Screenshot grounding data
++++

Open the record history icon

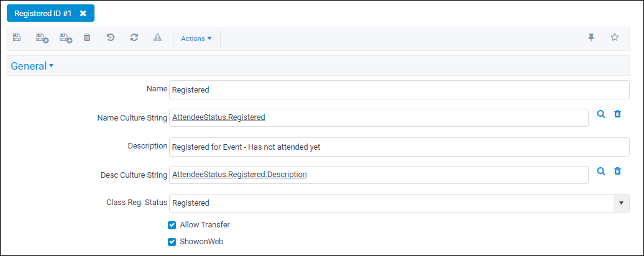111,38
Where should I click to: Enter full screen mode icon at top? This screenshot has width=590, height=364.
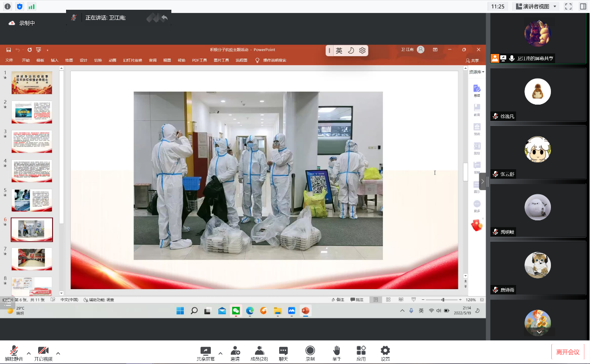[x=568, y=7]
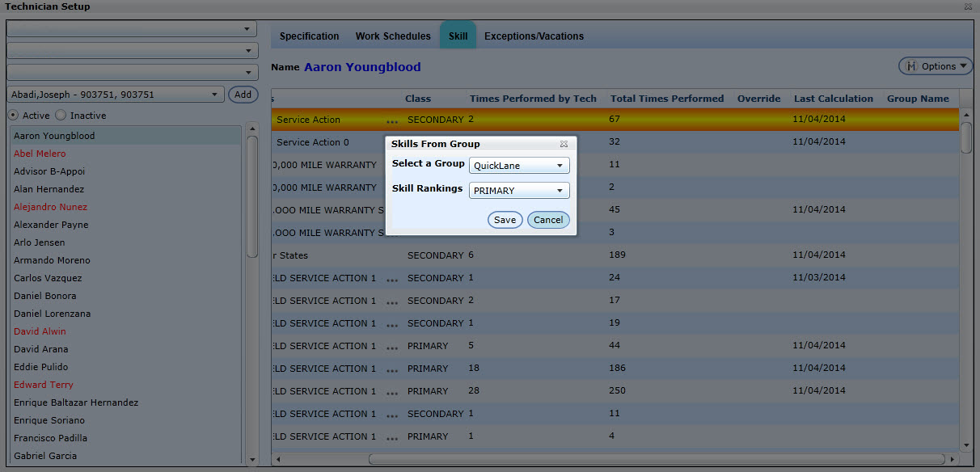This screenshot has height=472, width=980.
Task: Switch to the Specification tab
Action: coord(309,36)
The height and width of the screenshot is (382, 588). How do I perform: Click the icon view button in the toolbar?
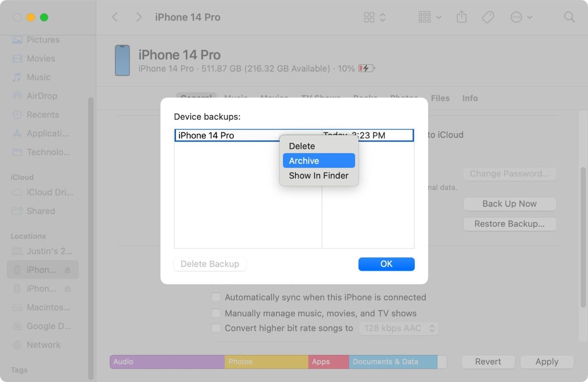(370, 17)
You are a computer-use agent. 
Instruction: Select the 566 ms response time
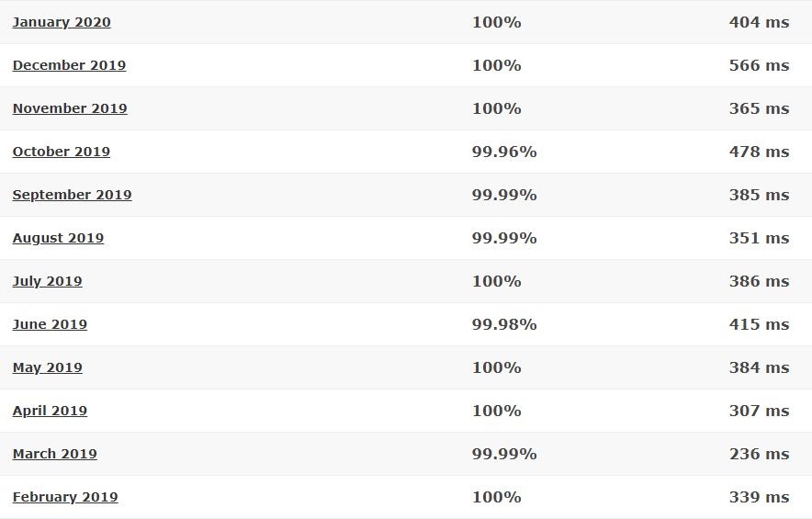(x=759, y=65)
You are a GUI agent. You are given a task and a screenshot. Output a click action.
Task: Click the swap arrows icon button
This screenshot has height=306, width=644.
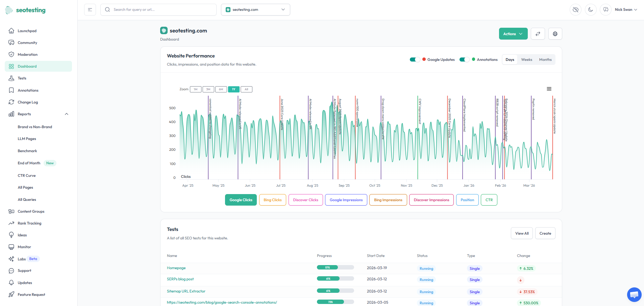538,34
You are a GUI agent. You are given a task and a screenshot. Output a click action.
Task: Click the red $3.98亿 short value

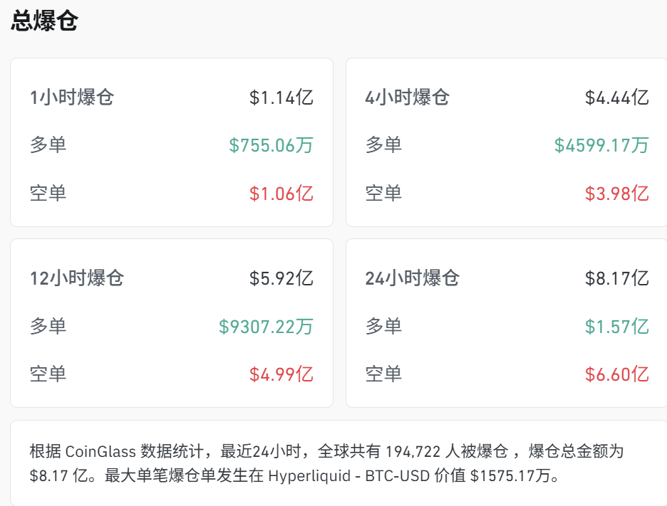[617, 194]
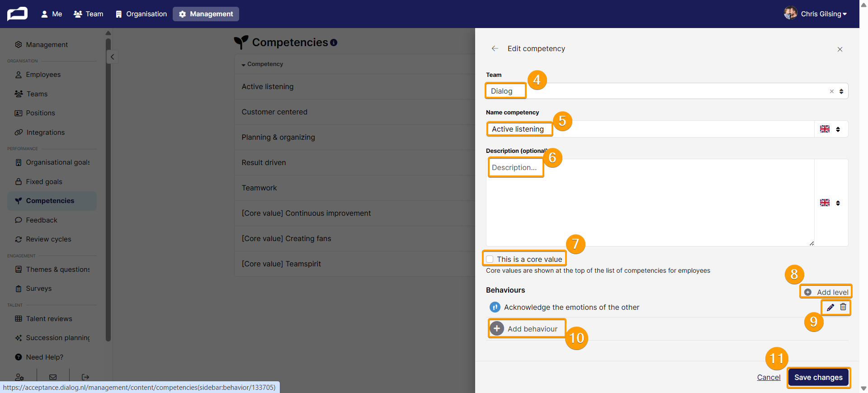This screenshot has width=868, height=393.
Task: Save changes to the competency
Action: coord(818,377)

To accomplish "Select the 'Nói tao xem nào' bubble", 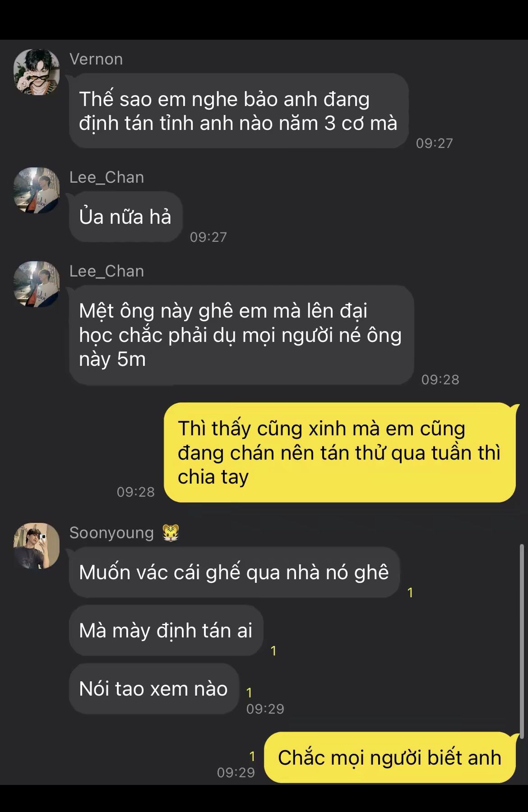I will [x=154, y=688].
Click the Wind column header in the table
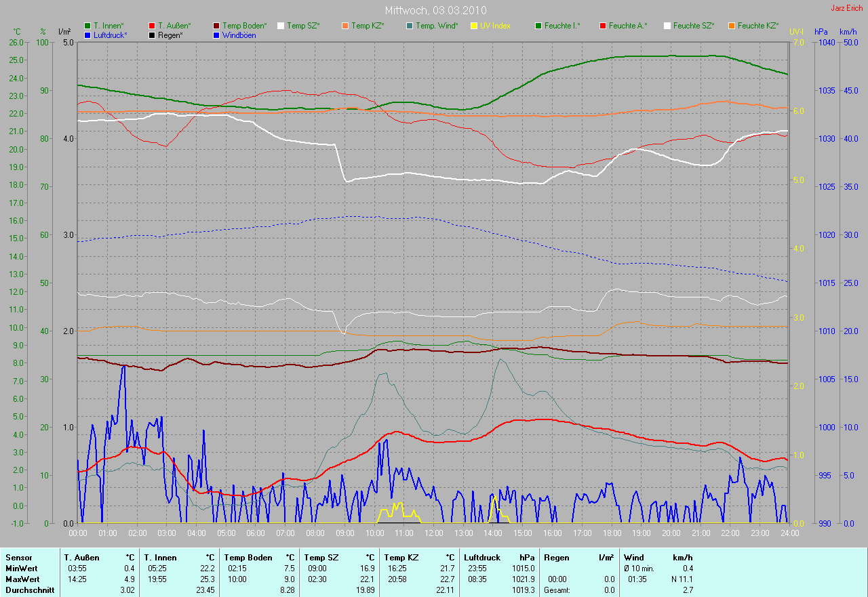This screenshot has width=868, height=597. [x=634, y=558]
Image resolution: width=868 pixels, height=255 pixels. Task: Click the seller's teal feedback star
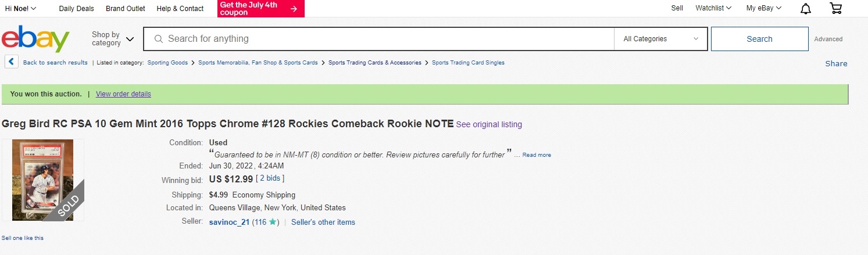pos(272,222)
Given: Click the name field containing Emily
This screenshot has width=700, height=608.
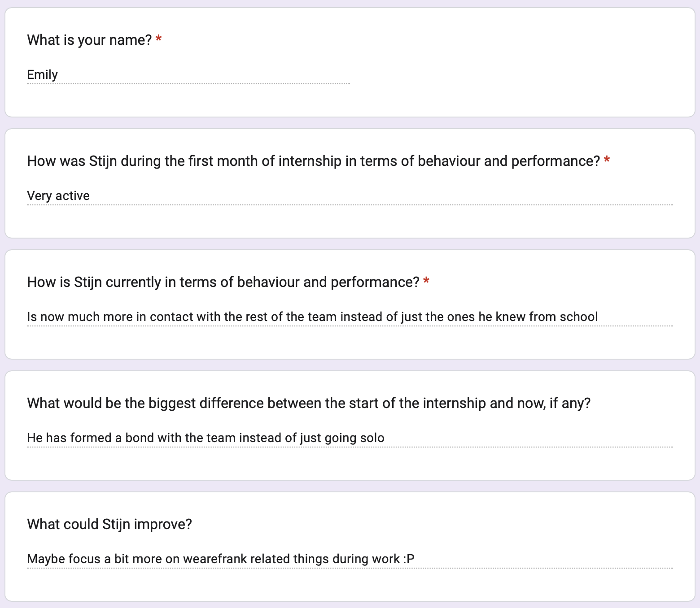Looking at the screenshot, I should [x=188, y=75].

++++

**Problem details:** Nothing is needed beyond an exact transcription of the lines from the one containing "Given: Click the name field containing Emily" to the end of the entries above, with the pictures omitted.

**Final answer:**
Given: Click the name field containing Emily
This screenshot has width=700, height=608.
Looking at the screenshot, I should [x=188, y=75].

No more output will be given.